Como pode se extrair da doutrina e da jurisprudência acima citadas, privilegia-se a liberdade em detrimento da decisão soberana dos jurados. Isso porque estamos diante de dois conflitos: o da soberania dos vereditos, ao rescindir a decisão dos jurados, e o da dignidade da pessoa humana, ao privar injustamente a liberdade do cidadão.
Nessas hipóteses, “em que os princípios se intercruzam”, diz Ronald Dworkin, “tem que se levar em conta a força relativa de cada um”. (DWORKIN, Ronald, 2002, apud ANSANELLI JUNIOR, Angelo. O Tribunal do Júri e a soberania dos veredictos. Rio de Janeiro: Lumen Juris, 2005, p. 107).
Angelo Ansanelli Junior entende que:
Nesses casos, em que os juízes leigos condenam outro cidadão sem que existam provas suficientes para tanto (e se baseiam em virtude de outros fatores que não as provas dos autos), patente está a violação do princípio da dignidade da pessoa humana. E, por isso, deve ser admitida a revisão criminal, para que a magistratura togada possa corrigir tais injustiças. Desta forma, sustentamos a possibilidade de revisão criminal das decisões do Tribunal do Júri, desde que, no caso concreto, inexistam quaisquer provas ou sejam estas precárias. Ou, ainda, que se constate que os juízes leigos condenaram o réu com base em outros critérios, por nós já mencionados. (Op. cit. Rio de Janeiro: Lumen Juris, 2005, p. 139).
É permitido, portanto, ao Tribunal de segunda instância, ao julgar a revisão criminal, absolver o réu, ainda que se trate de decisão emanada do júri, quando ficar evidente nos autos não haver sido o réu o autor do crime doloso contra a vida, porquanto a soberania dos vereditos não pode se sobrepor à dignidade da pessoa humana.

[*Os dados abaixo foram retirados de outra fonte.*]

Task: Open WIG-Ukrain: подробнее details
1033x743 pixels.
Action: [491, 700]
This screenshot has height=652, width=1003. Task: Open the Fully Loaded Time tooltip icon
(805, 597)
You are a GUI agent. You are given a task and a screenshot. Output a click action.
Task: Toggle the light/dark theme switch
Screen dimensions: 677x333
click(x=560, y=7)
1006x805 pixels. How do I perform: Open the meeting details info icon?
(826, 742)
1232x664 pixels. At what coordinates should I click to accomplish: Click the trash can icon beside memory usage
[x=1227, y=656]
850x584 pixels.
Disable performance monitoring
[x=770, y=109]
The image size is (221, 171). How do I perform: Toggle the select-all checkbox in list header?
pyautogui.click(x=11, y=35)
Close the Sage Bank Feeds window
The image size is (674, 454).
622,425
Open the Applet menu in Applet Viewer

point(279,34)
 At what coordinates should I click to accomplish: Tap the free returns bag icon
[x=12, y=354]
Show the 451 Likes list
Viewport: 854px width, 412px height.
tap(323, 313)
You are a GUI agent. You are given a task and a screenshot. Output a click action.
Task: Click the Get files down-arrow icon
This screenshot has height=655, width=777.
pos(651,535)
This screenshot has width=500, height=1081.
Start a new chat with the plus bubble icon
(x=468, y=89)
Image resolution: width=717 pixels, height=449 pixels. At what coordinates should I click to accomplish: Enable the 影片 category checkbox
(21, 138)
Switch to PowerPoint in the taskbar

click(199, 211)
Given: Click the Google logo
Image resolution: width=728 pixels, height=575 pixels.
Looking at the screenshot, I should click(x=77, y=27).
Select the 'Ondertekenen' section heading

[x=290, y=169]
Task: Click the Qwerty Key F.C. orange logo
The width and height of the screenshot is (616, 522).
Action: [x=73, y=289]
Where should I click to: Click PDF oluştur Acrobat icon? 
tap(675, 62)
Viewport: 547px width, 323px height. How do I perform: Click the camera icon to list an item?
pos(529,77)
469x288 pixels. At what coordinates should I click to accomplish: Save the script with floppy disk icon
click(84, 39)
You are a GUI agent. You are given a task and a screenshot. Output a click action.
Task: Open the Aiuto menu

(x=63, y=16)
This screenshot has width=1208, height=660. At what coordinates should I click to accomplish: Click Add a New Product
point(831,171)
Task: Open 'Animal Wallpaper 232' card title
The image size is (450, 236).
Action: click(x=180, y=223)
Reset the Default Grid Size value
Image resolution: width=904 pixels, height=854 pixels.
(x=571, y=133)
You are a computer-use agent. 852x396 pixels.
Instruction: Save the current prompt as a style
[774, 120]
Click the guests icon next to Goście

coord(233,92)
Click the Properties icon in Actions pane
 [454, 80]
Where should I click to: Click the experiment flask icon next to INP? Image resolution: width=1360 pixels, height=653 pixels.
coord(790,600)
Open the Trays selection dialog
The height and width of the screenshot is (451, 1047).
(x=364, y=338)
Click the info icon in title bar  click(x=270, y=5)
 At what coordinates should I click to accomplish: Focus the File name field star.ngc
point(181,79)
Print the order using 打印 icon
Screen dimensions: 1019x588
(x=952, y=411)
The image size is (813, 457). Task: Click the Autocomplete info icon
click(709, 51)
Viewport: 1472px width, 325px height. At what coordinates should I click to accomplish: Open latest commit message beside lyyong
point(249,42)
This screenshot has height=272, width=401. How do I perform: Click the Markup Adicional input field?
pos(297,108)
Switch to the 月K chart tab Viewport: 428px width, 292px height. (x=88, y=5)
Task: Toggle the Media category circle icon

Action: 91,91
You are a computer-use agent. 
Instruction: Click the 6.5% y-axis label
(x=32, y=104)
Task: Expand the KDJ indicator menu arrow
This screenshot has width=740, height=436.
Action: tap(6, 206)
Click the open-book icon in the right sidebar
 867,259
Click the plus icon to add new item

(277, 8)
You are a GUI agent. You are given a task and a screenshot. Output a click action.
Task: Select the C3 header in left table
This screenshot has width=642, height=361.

Então, na hipótese deste processo, não há que falar em violação do art. 626 do CPP, pois, o Tribunal paulista, com base na doutrina e na jurisprudência dominantes, entendeu por absolver o ora recorrido, exatamente porque considerou que “a solução condenatória contrariou a evidência dos autos” (fl. 44). Rever tal entendimento, como ressaltado no item anterior, acarretaria revolvimento de provas, o que é vedado pela Súmula n. 7 do STJ.
VI. Dispositivo
À vista do exposto, conheço em parte do recurso especial, mas nego-lhe provimento, para manter o decisum proferido em revisão criminal.